Putra menghela nafas sambil mengeratkan genggamannya pada golok yang selalu setia menemani. "Bukan masalah, Meneer" Singkatnya.

Kemudian Hansen menoleh. "Kamu.. pernah bertemu dengan Batari sebelumnya?" Tanyanya.

"Batari?" Putra menaikkan sebelah alisnya.

Hansen mengangguk singkat. "Iya. Perempuan yang ada pada malam itu juga"

Putra ikut mengangguk setelah mengingat ada Batari pada malam itu. Kemudian ia menoleh ketika mendengar Hansen menghela nafas cukup panjang.

"Saya harap semuanya berakhir dengan baik" Ucap Hansan sambil kedua matanya menerawang jauh.

"Tentang apa, Meneer?"

"Tentang semuanya. Tentang ekonomi Hindia, kemakmuran yang merata, dan juga perdamaian orang-orang kita"

Putra terdiam sesaat mendengarnya. "Jika semua itu butuh pengorbanan, Meneer siap?"

Hansen balas menoleh pada Putra yang memang tengah menatapnya. "Kalau itu harus, kenapa tidak. Bukankah sebelumnya juga banyak yang sudah berkorban untuk negeri ini?"

Putra kembali terdiam. Lalu senyumnya sedikit mengembang. "Kalau begitu bersiaplah, karena peperangan yang sebenarnya baru akan dimulai"

Setelah berucap begitu, Putra berlalu untuk berkumpul bersama beberapa centeng lain yang memang ikut bersama Tuan mereka bertugas seperti dirinya sekarang.
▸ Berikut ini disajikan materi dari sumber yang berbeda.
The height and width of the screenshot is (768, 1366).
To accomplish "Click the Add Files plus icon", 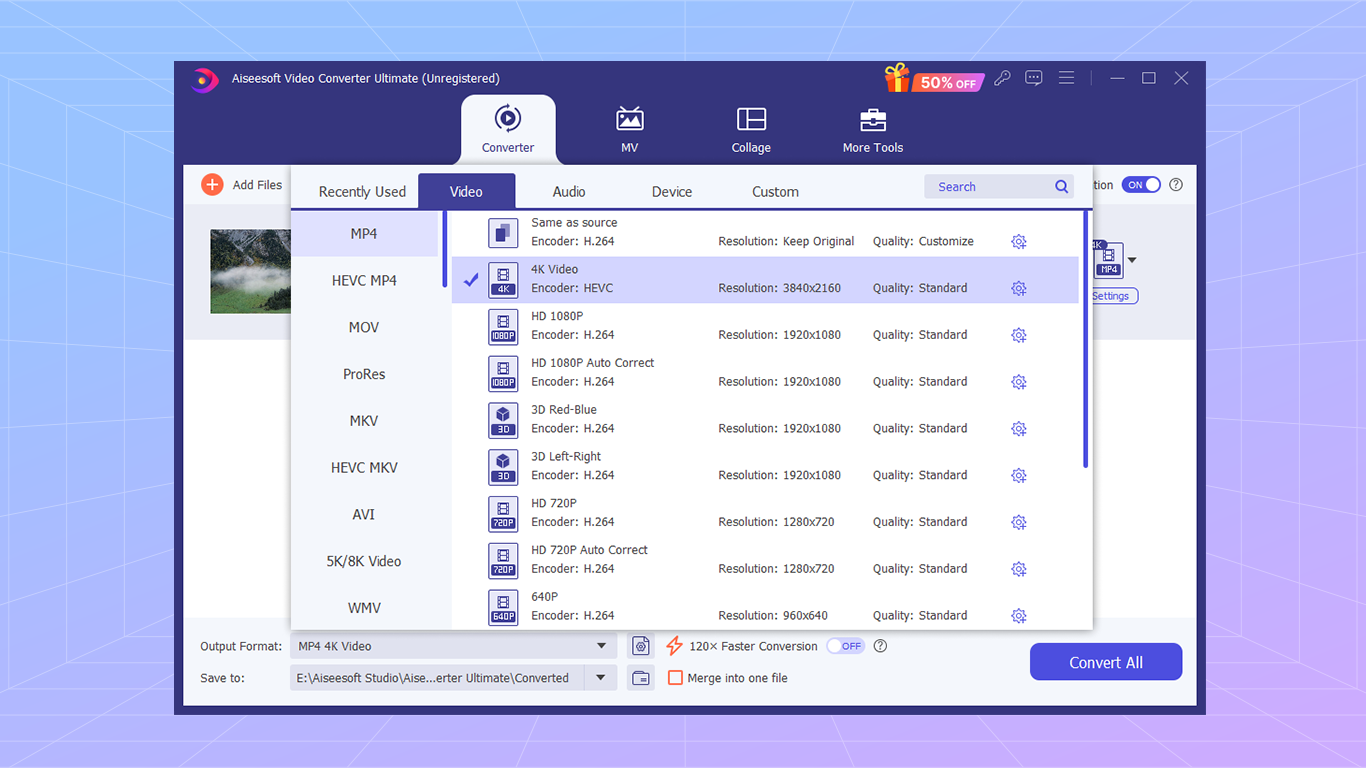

Sedangkan Hansen terlihat mencoba berusaha memaknai apa yang Putra utarakan barusan.

"Hey, Hansen!" Panggil seseorang membuat Hansen langsung menoleh. Ternyata itu adalah Cornelis.
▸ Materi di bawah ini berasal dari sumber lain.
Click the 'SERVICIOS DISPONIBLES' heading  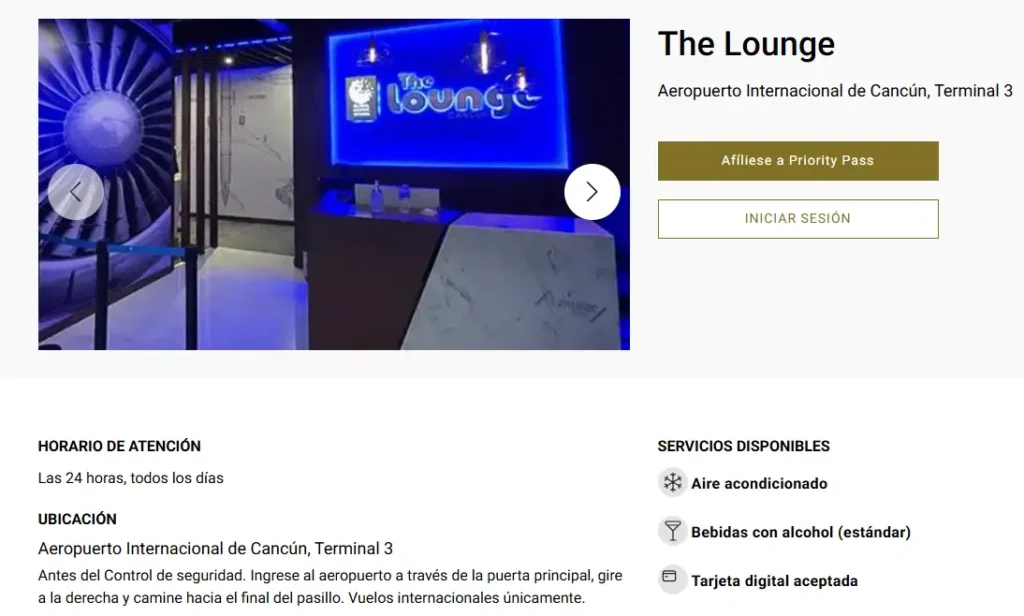coord(744,446)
"Generaal Poorten zei dat we naar zijn kamer moesten gaan" Sambung Cornelis.

Hansen terdiam. Tumben sekali atasannya itu menyuruhnya untuk langsung ke ruangan, biasanya jika memberi tugas cukup melalui utusannya saja. Tanpa banyak tanya akhirnya Hansen segera menuju ruangan Jenderal Poorten.

Setelah beberapa lama di ruangan tersebut, pintu ruangan terbuka. Dari dalamnya keluar Hansen dan Cornelis. Mereka berdua saling tatap setelah mendengar tugas selanjutnya yang harus dilakukan. Sementara Putra yang menunggu didekat pintu hanya bisa terdiam setelah mendengar perbincangan barusan.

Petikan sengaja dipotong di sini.